← Back to projects

AlchemizeCV

AI-powered resume generation pipeline from job descriptions.

AlchemizeCV turns resume writing into a pipeline problem instead of a prompt problem. You store experience once, paste a job description (or import it), and a four-phase generator produces a tailored, ATS-friendly resume while streaming progress live.

At a glance (from the codebase)

Metric What it looks like
Scale ~146K LOC across TypeScript, Python, and Go
Core backend services/resume (FastAPI + async SQLAlchemy + Playwright rendering)
Deterministic code facts services/portfolio (Go + tree-sitter + GitHub API)
Shipped frontend React + Vike (apps/react-web)
Pipeline model Four phases under services/resume/alchemizeresume/generation/phases/

Measured numbers (2026-01-16)

  • Python requirement (resume service package): >= 3.13,< 3.14 (pyproject.toml).
  • cloc (shipped scope: services/, apps/react-web/, packages/, tests/): 94,502 LOC across 702 files.
  • cloc (full repo, excluding .git,node_modules,dist,build,.venv): 146,376 LOC across 1,169 files (includes archived apps/web/).
  • Services: 2 (services/resume, services/portfolio).
  • Resume templates: 16 total template files, 9 CSS variants (services/resume/alchemizeresume/templates/).
  • Python test files: 101 (tests/**/*.py); frontend test files: 15 (apps/react-web/tests/).

Problem

Tailoring a resume per job posting is a pile of repeated work: copy/paste keywords, re-order bullets, keep the story consistent, and avoid accidentally changing factual claims.

Most “AI resume tools” try to solve this with one giant prompt.
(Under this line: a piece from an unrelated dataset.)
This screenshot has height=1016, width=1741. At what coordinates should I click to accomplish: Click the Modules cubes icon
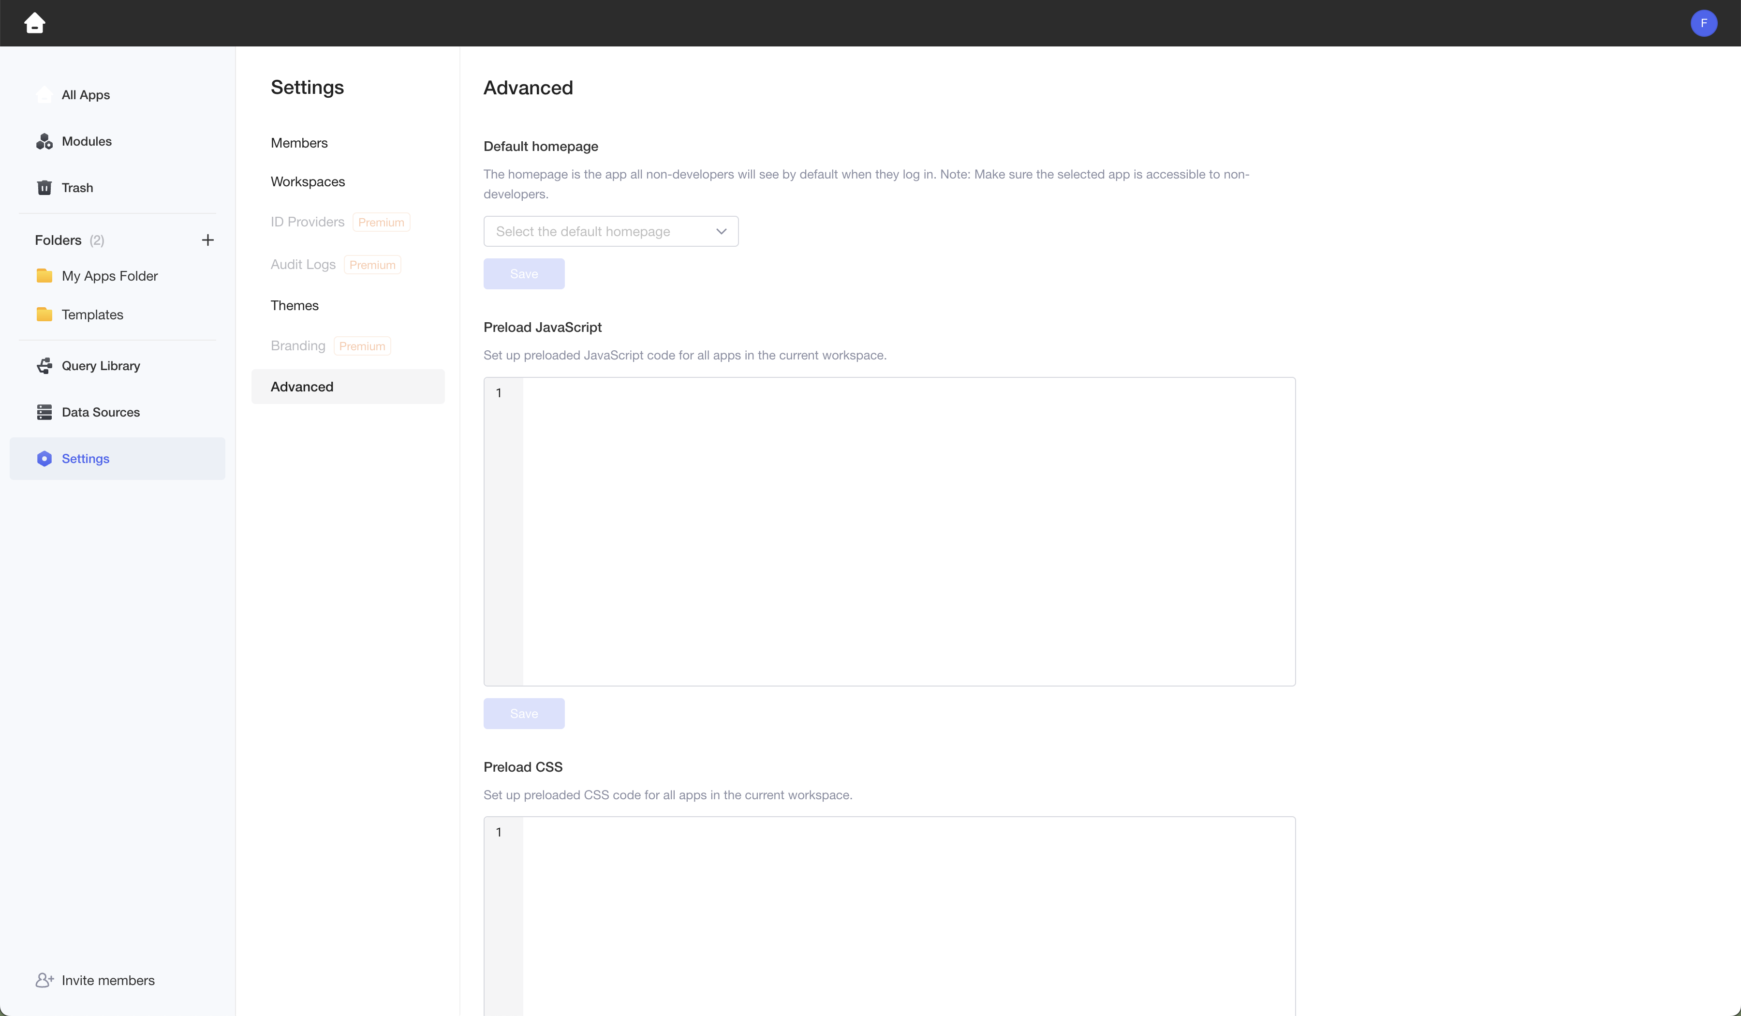tap(44, 141)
That fails in predictable ways:

  • You can’t tell why a bullet exists or where it came from.
  • You can’t retry a single step without rerunning the whole thing.
  • You can’t track regression or cost without durable intermediate artifacts.

Constraints

  • Inspectable: every phase produces an artifact you can view, diff, and replay.
  • Deterministic where possible: caching keyed by content + config, not “vibes”.
  • Fast feedback: stream progress so the UI stays responsive during slow model calls.
  • Evidence-based project bullets: derive some content from code, not memory.

Solution (what shipped)

AlchemizeCV is intentionally split into deterministic and generative parts:

  • The resume service (services/resume) owns the four-phase pipeline, persistence, and PDF rendering.
  • The portfolio service (services/portfolio) produces deterministic “code facts” (AST-derived project signals) that the pipeline can safely reference.

The generation pipeline lives in services/resume/alchemizeresume/generation/ and is implemented as four phases:

  1. Raw (phases/raw.py)
  2. Synthesis (phases/synthesis.py)
  3. Pruning (phases/pruner.py)
  4. Bundle/assembly (phases/bundler.py)

Artifacts are stored so failures are debuggable and runs are replayable without redoing everything.

Architecture

flowchart TB
  Browser[Browser] -->|HTTPS| Caddy["Caddy<br/>TLS + routing"]
 
  Caddy --> FE["Frontend<br/>React + Vike"]
  Caddy --> RESUME["Resume Service<br/>FastAPI (async)"]
  Caddy --> PORT["Portfolio Service<br/>Go + tree-sitter"]
  Browser --> EXT["Chrome extension (MV3)"]
 
  RESUME --> DB[(PostgreSQL)]
  RESUME --> OR["OpenRouter (LLM gateway)"]
  PORT --> GH["GitHub API"]
  PORT --> OR
 
  FE <-->|WebSocket| RESUME
  EXT -->|Import jobs / automation loops| RESUME
flowchart LR
  JD["Job description"] --> P1["Raw: structure + candidates"]
  P1 --> P2["Synthesis: summary + skills"]
  P2 --> P3["Prune: enforce counts, remove redundancy"]
  P3 --> P4["Bundle: final markdown document"]
  P4 --> PDF["Render PDF (Playwright templates)"]

Evidence (placeholders)

  • Screenshot (TODO): case-studies/alchemizecv/pipeline-progress.png
    • Capture: an in-progress generation run showing phase transitions (Raw → Synthesis → Prune → Bundle) and live progress.
    • Alt text: “Resume generation pipeline showing phase transitions and live progress updates.”
    • Why it matters: supports the claim that the pipeline is phase-structured and observable.
  • Screenshot (TODO): case-studies/alchemizecv/artifacts-view.png
    • Capture: a view where you can see saved intermediate artifacts for a run (phase outputs).
    • Alt text: “Generation run artifacts listing per-phase outputs.”
    • Why it matters: supports the claim that phase artifacts persist for debugging and replay.
  • Screenshot (TODO): case-studies/alchemizecv/rendered-pdf.png
    • Capture: a rendered PDF preview (with sensitive info redacted) showing layout stability.
    • Alt text: “Rendered resume PDF preview with consistent layout.”
    • Why it matters: supports the claim that PDF rendering is a first-class subsystem, not an afterthought.
  • Screenshot (TODO): case-studies/alchemizecv/github-import.png
    • Capture: the “import project from GitHub” flow (or the resulting project summary) that uses code-derived facts.
    • Alt text: “GitHub project import flow producing project data derived from code.”
    • Why it matters: supports the claim that project bullets can be backed by code-derived artifacts.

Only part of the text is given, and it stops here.